«Chiedo perdono ai familiari dei feriti. Ammetto la mia colpa, la mia responsabilità». Così all’ANSA, tramite il suo legale, l’avvocato Tommaso Servetto, Giuseppe Campagna, il settantatreenne di Coassolo da ieri ai domiciliari indagato per tentato omicidio dopo aver investito un gruppo di ciclisti a Lanzo Torinese, ferendone quattro.

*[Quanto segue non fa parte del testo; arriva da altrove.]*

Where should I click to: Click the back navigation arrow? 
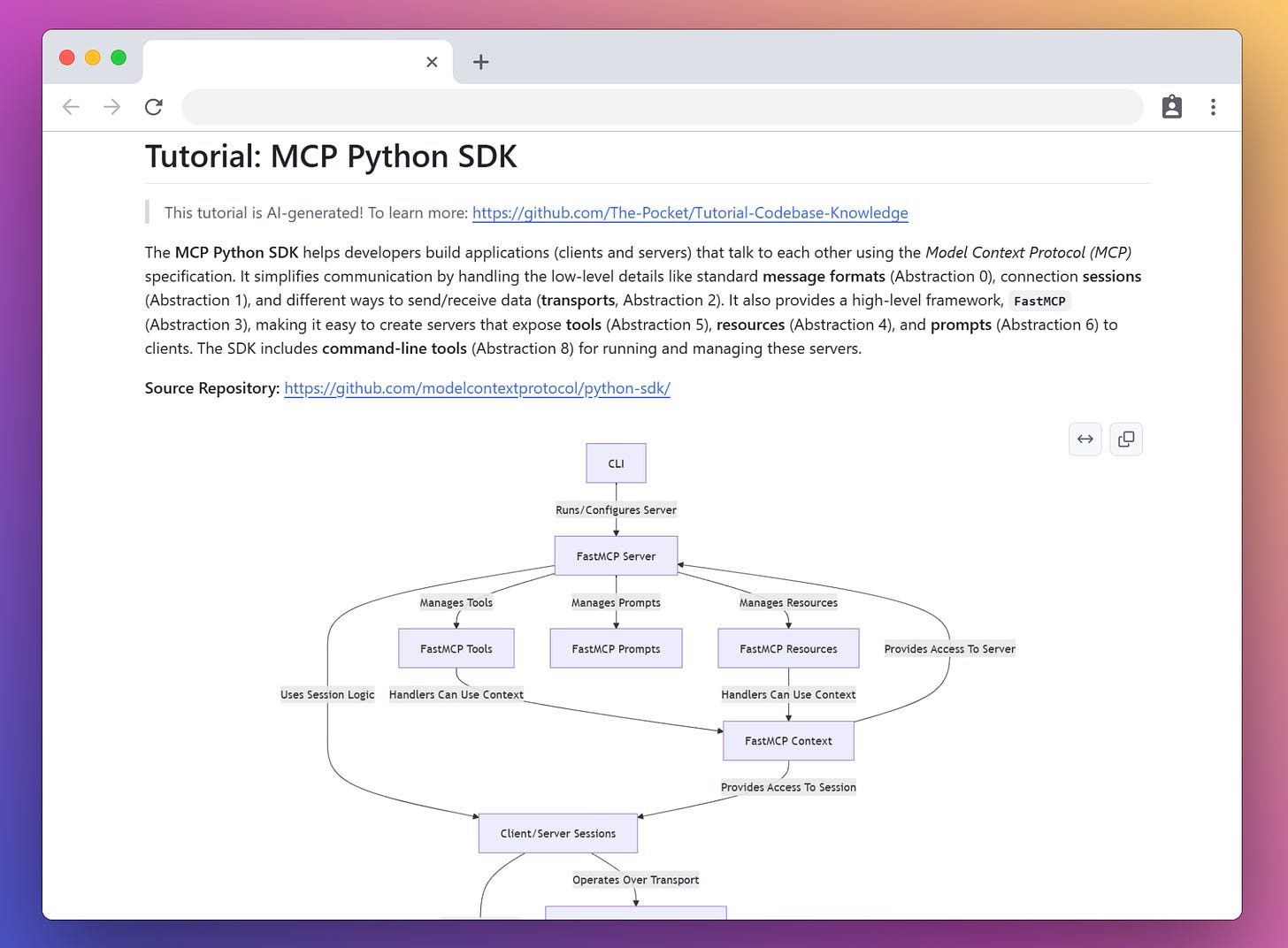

«Non mi stavo rendendo conto di quello che stavo facendo», ha detto Campagna dopo l’arresto a chi gli ha parlato. «Non ho mai fatto male a nessuno» e «appena mi sono reso conto che ho investito questi ciclisti, sono corso dai carabinieri a chiedere aiuto, a dire li ho investiti io, intervenite». Dicendosi «disperato» per l'accaduto, Campagna ha spiegato di ricordare soltanto che "cercavo di superare i ciclisti. Poi ci siamo presi a male parole: ho avuto una reazione, ma non mi rendo conto di quello che ho fatto".

L’arrestato, ex artigiano edile, è già risultato negativo al test dell’etilometro, e si dice sereno - «non faccio uso di sostanze» - anche riguardo agli esiti degli esami tossicologici, non ancora arrivati. «Non riesco a spiegarmi cosa mi ha portato a fare questo». Ora è in attesa dell’interrogatorio davanti al gip, dopo la misura disposta dalla procura di Ivrea ed eseguita dai carabinieri.